Help

The Community will be undergoing maintenance on Friday January 10 at 2:00pm - Saturday January 11 at 2:00pm EST, and will be "read-only." For assistance during this time, please visit our Help Center.

Re: Multi-record calculations (c.f. 'running balance,' 'row number,' and the like)

6056 0
cancel
Showing results for 
Search instead for 
Did you mean: 

tl;dr version: A frequent query and/or complaint concerns users who wish to access data from a record for use in a calculation performed in a different record from the same table. Often this takes the form of a user asking ‘how to retrieve a value based on row number’; other times the user wishes to perform a calculation that assumes knowledge of the previous record — for instance, maintaining a running balance. A recently published base contains four approaches to this problem, three involving sequential records offset by varying numbers of days, and a fourth allowing retrieval of arbitrary data from the previous and previous-but-one record.


Lately, I’ve been playing around with cross-record or multi-record calculations — that is, the ability to retrieve a value from a prior record for use with calculations in the current record. This is a recurring issue for users who conflate Airtable’s spreadsheet-like appearance with presumed spreadsheet-like functionality and wonder why they can’t simply access the field in a specific row by row number. Another common related request is for information on how to calculate a running balance. Unfortunately, while both of these tasks are possible under Airtable (for a given value of ‘possible,’ at least), neither is easily or intuitively achieved.

Towards that end, I have created a demo base providing routines and techniques facilitating cross-record calculations. The base contains four different demonstrations, three involving the keeping of a running balance and based on dates, the fourth dealing with retrieval of arbitrary data from prior records without reference to date. The base contains five tables, one for each demonstration, plus a fifth, shared table used in calculations.

Examples contained in the base

  1. Calculating a running balance based on daily entries.
  2. Calculating a running balance based on an entry every workday
  3. Calculating a running balance based on irregular or inconsistent entries.
  4. Retrieving a value from the previous and previous-but-one records.

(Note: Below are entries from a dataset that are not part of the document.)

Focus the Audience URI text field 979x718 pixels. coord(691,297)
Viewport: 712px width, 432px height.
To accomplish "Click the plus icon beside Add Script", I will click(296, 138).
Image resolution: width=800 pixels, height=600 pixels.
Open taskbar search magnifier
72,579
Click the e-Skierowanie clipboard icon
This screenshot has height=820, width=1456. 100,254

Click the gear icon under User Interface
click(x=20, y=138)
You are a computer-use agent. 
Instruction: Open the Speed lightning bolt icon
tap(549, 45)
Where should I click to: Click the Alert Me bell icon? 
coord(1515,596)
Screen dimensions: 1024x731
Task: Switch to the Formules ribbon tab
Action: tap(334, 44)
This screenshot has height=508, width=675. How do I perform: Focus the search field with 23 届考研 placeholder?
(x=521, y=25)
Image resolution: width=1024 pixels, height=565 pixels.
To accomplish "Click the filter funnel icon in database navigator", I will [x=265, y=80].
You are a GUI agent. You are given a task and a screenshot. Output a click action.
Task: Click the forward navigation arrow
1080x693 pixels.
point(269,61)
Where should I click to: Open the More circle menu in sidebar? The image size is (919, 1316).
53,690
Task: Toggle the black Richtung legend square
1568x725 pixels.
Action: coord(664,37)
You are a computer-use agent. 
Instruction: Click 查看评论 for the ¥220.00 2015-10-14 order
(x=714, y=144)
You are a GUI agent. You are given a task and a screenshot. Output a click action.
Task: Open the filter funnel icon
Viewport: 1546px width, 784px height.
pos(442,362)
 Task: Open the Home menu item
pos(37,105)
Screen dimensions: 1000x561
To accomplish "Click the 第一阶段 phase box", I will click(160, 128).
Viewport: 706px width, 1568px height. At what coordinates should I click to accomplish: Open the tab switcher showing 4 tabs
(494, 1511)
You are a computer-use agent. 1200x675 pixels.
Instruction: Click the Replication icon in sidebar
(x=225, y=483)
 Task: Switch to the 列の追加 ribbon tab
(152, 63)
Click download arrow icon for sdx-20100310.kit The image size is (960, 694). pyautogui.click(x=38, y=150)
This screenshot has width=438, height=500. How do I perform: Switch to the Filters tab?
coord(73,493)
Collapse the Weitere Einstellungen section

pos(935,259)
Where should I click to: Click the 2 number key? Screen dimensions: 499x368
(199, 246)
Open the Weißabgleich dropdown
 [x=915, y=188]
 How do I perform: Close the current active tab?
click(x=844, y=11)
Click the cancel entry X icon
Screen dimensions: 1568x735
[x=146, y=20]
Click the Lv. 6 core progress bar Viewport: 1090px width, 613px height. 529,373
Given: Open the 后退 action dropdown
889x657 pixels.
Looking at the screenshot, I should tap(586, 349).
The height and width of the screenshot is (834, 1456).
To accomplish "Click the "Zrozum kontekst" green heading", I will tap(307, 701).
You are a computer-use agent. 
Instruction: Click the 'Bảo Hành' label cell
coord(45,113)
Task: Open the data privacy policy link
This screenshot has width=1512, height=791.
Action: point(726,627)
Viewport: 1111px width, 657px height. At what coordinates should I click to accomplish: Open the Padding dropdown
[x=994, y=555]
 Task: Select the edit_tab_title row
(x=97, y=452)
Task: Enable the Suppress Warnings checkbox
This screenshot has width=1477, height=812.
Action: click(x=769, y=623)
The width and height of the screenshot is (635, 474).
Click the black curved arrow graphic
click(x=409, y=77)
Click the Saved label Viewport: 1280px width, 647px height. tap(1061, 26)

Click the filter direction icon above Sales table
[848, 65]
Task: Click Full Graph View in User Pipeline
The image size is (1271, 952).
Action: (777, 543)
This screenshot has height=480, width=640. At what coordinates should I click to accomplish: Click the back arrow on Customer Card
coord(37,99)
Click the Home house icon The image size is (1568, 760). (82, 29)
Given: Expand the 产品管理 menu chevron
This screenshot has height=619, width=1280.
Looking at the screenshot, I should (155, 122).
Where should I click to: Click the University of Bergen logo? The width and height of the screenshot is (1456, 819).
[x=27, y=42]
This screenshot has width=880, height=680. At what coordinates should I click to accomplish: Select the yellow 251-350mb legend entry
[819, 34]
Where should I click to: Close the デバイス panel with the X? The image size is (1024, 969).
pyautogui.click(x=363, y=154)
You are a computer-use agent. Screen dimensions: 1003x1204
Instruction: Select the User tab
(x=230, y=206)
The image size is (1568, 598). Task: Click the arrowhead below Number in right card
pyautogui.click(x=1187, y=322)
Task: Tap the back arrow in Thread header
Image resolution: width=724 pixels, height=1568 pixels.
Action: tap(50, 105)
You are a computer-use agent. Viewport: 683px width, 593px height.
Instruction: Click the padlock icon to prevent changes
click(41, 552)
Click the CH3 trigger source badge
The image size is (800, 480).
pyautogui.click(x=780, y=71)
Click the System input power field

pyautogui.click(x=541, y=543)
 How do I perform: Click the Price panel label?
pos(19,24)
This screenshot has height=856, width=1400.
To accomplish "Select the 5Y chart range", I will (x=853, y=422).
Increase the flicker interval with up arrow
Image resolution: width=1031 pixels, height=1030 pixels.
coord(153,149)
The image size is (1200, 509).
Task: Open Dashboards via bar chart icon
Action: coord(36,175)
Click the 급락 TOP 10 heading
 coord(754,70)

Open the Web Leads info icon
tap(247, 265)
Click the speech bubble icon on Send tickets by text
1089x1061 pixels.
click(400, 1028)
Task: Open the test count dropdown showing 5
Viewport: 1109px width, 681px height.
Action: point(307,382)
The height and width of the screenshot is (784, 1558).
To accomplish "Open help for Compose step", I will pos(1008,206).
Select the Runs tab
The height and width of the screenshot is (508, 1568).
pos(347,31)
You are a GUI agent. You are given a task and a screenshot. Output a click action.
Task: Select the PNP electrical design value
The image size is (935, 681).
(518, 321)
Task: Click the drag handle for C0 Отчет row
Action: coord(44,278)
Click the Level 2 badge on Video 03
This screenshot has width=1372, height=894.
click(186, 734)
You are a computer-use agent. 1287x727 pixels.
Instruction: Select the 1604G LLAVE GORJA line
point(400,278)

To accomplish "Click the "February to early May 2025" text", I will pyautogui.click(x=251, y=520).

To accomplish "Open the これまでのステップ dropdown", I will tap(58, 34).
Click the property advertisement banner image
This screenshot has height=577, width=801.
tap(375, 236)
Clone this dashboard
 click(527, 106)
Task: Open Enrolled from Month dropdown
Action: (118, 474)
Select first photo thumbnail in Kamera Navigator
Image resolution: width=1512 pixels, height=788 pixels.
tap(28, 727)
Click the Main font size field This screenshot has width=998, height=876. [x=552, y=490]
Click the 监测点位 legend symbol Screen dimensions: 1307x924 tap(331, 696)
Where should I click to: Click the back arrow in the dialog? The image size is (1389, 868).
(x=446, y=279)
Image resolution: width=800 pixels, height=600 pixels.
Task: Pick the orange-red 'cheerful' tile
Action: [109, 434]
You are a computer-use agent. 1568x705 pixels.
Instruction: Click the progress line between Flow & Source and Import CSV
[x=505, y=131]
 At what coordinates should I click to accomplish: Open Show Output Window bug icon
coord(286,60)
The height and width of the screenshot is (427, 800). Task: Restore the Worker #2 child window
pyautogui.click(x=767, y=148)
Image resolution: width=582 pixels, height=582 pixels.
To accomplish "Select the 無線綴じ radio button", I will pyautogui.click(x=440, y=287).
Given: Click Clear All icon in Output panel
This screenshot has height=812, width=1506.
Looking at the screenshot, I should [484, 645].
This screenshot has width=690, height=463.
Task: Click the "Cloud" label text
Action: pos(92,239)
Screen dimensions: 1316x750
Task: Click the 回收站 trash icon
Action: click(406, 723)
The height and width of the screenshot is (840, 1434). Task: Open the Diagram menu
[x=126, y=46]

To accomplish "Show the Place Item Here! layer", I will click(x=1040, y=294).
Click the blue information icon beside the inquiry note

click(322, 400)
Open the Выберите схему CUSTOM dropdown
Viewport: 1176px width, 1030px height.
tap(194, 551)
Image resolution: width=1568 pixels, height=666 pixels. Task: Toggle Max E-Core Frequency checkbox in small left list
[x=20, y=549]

Strictly speaking, Examples 1 and 2 are unnecessary, as the method given in Example 3 not only supports the first and second use cases, it offers a much more robust implementation, far more tolerant of potential problems with data entry (most notably, skipped dates) than are the first two. I have chosen to retain them because (1) Examples 3 and 4 are most easily understood in comparison with Examples 1 and 2, and (2) conceivably, there may be use cases where a missed date is unacceptable, and an algorithm that breaks down, forcing intervention, would be preferable to one that self-heals.

Caveats and Conditions

  1. All methods require every record in the primary table to be linked to a single record in a secondary, calculation-focused table. This complicates data entry, as an explicit link must be created for each record generated. While not necessarily an onerous burden — creating the link for a newly entered record requires but two mouse-clicks — it does represent additional effort.[1]

  2. Any field or fields needing to be accessible cross-record must be passed explicitly by means of a rollup field that contains a value for every record in the table. In addition, the application must have some way of knowing where the value ends. Both requirements make these techniques less suitable for very large values or for values containing random or arbitrary data.

  3. Even when the data from a previous record are accessible by a later one, other obstacles may prevent their being used in calculations. For instance, none of the three ‘running balance’ examples is capable of calculating an actual running balance. Instead, the value passed from the prior record must first be copy-and-pasted into a different field in order to complete the calculation; otherwise, Airtable blocks creation of one of the three fields essential to the process from fear of generating a circular reference. (Although in reality this method does not cause such an error, it would be unreasonable to expect Airtable’s error-checking routines to be sophisticated enough to differentiate between this highly probable circular reference and an actual one.)

    It should also be noted there are many other algorithms requiring access to a previous day’s data (for instance, to calculate a daily relative price change) that can be implemented using these techniques without triggering Airtable’s protective urges.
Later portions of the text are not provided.